# Aunt Hannah's



## dollarbill (Oct 30, 2010)

I have post this bottle several time on the forum .But never along with what I belive  definds this bottle as a poison .Another great forum member posted a piece about a bottle museum in Ny which lead to a good picture of Aunt Hannah .
 Shes on the sign .
 bill


----------



## dollarbill (Oct 30, 2010)

The bottle .
 bill


----------



## Poison_Us (Oct 30, 2010)

Does the bottle have embossing on it that says it "kills all bugs" or something to that affect as the sign does?  Did Aunt Hannah brand make anything else?  Unless it has some characteristic of a Poison bottle, it really can't be classified as such, regardless of what came in it.  Plenty of slicks had poisons in them, but relied on the label to state such.

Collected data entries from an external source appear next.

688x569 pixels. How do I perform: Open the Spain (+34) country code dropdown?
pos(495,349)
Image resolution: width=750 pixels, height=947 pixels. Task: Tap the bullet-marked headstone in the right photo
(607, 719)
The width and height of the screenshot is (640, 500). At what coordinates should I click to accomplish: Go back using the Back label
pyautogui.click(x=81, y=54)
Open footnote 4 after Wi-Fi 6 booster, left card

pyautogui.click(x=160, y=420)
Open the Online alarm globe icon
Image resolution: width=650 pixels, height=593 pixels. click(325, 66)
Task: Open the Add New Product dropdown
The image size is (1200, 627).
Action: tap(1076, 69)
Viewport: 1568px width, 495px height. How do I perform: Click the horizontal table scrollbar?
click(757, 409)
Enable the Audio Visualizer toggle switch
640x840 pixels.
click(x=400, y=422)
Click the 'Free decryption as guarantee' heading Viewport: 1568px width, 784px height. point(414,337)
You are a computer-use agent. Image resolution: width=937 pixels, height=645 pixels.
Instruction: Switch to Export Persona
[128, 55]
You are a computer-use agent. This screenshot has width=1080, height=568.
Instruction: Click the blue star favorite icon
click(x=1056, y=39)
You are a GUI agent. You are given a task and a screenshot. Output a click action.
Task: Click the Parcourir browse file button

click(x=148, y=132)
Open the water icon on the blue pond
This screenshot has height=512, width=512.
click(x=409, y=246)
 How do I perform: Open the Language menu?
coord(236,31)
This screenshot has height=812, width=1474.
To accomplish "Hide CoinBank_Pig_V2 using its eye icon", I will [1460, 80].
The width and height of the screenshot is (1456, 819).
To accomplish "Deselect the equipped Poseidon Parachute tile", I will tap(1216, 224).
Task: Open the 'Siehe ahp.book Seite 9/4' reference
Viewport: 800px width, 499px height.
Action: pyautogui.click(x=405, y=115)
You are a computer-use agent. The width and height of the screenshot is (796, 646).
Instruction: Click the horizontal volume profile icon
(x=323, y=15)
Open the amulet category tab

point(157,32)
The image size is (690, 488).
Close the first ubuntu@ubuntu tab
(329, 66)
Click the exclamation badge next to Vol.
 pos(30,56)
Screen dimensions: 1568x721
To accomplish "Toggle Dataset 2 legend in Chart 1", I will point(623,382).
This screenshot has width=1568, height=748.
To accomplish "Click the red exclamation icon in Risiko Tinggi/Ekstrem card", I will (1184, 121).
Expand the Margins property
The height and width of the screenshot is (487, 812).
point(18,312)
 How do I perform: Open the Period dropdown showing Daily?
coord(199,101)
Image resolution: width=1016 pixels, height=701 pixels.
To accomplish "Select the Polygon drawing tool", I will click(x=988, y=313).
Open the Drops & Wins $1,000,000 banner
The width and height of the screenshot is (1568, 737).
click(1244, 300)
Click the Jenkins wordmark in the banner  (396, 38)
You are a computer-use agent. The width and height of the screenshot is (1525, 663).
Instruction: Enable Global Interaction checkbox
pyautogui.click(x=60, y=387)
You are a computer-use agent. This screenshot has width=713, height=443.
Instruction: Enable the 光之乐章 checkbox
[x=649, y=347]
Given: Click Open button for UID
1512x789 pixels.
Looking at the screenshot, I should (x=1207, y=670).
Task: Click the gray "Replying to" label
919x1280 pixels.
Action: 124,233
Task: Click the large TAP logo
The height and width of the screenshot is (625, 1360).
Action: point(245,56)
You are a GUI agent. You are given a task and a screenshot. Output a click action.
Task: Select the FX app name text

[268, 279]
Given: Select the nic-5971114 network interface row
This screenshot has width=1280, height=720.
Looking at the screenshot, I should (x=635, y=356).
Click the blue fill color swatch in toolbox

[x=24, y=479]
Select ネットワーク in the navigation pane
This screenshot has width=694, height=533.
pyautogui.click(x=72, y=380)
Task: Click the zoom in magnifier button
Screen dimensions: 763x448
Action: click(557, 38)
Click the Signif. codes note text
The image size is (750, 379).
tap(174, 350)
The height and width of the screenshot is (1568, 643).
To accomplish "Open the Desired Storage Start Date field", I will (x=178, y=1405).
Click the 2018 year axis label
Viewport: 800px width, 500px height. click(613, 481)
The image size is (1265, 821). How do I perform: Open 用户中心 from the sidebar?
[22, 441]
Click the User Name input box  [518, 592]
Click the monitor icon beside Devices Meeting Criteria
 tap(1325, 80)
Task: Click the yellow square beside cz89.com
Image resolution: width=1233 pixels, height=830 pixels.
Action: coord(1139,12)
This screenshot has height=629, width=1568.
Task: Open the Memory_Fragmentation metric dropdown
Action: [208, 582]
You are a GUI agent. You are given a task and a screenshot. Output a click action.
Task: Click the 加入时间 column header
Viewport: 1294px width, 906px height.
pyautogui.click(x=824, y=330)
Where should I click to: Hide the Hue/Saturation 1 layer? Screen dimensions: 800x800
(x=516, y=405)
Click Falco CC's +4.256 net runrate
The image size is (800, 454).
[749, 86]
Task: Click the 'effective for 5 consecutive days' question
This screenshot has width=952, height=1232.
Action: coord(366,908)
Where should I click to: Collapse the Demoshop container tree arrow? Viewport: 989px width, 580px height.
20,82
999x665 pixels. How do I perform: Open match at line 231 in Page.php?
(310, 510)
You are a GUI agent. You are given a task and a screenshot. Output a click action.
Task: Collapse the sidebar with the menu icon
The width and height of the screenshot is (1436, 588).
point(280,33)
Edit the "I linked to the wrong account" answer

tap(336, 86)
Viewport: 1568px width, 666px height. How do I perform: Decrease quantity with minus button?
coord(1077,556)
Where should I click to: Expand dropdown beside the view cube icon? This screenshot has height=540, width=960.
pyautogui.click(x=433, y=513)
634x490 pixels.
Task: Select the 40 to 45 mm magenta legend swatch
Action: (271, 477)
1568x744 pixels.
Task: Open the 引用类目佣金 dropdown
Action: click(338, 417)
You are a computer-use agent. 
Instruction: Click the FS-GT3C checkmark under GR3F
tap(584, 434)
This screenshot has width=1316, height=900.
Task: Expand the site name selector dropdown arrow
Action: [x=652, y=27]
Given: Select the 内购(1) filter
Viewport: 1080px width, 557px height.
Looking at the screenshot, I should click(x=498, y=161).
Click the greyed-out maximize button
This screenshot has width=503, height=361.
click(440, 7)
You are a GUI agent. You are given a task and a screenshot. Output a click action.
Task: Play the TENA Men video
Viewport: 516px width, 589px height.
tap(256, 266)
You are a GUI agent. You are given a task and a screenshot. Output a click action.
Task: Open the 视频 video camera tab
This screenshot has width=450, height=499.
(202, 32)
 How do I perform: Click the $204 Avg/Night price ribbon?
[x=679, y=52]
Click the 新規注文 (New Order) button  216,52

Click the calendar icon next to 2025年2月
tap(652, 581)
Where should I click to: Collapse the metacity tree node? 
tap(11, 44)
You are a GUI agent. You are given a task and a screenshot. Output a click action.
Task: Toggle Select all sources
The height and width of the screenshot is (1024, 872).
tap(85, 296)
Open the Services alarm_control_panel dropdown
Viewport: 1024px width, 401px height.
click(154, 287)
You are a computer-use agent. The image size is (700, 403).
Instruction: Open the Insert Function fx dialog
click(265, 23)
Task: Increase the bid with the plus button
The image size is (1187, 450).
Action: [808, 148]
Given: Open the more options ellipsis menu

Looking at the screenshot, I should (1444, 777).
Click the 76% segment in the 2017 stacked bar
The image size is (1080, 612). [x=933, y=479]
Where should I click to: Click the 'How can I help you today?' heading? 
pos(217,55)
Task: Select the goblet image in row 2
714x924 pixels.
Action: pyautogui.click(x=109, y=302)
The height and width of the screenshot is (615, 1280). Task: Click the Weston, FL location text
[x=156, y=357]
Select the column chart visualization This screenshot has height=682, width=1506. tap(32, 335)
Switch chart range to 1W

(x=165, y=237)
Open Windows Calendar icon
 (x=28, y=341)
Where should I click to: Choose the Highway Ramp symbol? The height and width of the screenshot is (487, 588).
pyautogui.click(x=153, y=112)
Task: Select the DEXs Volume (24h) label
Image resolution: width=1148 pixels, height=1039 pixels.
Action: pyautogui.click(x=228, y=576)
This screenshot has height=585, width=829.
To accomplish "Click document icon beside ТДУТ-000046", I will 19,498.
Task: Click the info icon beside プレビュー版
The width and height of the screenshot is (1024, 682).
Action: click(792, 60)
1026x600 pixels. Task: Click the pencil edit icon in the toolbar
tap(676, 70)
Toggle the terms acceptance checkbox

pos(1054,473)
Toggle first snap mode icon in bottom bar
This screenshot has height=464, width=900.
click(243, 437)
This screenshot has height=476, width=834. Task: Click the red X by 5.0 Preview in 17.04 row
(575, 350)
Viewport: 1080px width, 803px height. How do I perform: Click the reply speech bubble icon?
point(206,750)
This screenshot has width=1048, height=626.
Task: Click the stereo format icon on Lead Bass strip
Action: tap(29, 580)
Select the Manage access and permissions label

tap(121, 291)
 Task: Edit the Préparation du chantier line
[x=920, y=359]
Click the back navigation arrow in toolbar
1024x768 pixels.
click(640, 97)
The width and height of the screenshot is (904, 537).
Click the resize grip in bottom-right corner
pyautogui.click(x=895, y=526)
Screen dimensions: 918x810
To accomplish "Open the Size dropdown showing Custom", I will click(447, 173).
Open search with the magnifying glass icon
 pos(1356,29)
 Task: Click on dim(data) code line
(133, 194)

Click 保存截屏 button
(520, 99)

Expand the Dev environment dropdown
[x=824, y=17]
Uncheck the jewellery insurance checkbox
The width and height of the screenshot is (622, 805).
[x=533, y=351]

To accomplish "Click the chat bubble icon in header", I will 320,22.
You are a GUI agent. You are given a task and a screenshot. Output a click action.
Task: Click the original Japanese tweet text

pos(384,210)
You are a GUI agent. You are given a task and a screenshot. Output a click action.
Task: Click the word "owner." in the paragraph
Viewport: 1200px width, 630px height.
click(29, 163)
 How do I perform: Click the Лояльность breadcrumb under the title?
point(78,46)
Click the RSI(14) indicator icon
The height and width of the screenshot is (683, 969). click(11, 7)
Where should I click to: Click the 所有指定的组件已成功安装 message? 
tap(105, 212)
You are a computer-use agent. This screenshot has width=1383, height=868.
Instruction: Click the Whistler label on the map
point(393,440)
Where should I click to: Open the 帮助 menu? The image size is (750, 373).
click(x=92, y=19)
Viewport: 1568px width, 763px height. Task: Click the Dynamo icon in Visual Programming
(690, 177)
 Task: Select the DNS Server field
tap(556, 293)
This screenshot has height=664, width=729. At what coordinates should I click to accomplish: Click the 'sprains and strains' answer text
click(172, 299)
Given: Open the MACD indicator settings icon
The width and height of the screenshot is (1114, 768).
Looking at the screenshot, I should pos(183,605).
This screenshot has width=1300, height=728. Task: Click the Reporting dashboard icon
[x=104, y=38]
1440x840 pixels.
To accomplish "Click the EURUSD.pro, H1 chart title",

 If the Aunt Hannah brand only made a bug killer (as their isn't any other type of substance it would have held), well, then your in a gray area.


----------



## cowseatmaize (Oct 30, 2010)

Cool sign, I wish you had a closeup. The bottle looks like a sauce bottle. Maybe it killed the bugs, seasoned them and all you had to do was cook 'em up.[][]


----------



## dollarbill (Oct 30, 2010)

Sorry wish there were other embossing on it or a lable to tell just what was in it  . I guess I took a little leap there when I saw the  Aunt Hannah's sign .I still think it could be this product as I can't seem to find any thing else under Aunt Hannah's .Eric I agree it looks like a sauce and that the way I started out looking to find what it was . Heres a better pic of the sign.
    bill


----------



## epackage (Oct 30, 2010)

Hey DB, you should contact the museum as it seems they don't have an example of this bottle or it's existence....Jim

 "But, let us be clear: stay far away from anything that shares a resemblance with "Aunt Hannah's Liquid Death." You see, no matter how hard we try to establish some sense of composure and professionalism, no matter how hard we try to maintain a website that hopes to introduce readers to the wide world of bibliotourism and biblioflaneury, there is no doubt that we will come into the realm of not just the "curious," the "comical," and the "odd," but the all-out bizarre and heretical."



 "So here is to that poor, long-expired and withered soul, whose name was used to sell "Liquid Death." Even if it were for bugs, poor dear old Aunt Hannah's mellifluous liquid of doom (sold by most grocers and druggists!) is a gruesome sign of a past: one that doesn't seem to be found in either book or bottle today."


----------



## dollarbill (Nov 1, 2010)

Very well said Jim. Seem's the museum just lost it Executive Director Jan Rutland. What a shame when we lose a person who loves and knows glass so much and so well. I'll check them out in a few weeks and see what they have to say. 
 Thank agian all 
    bill


----------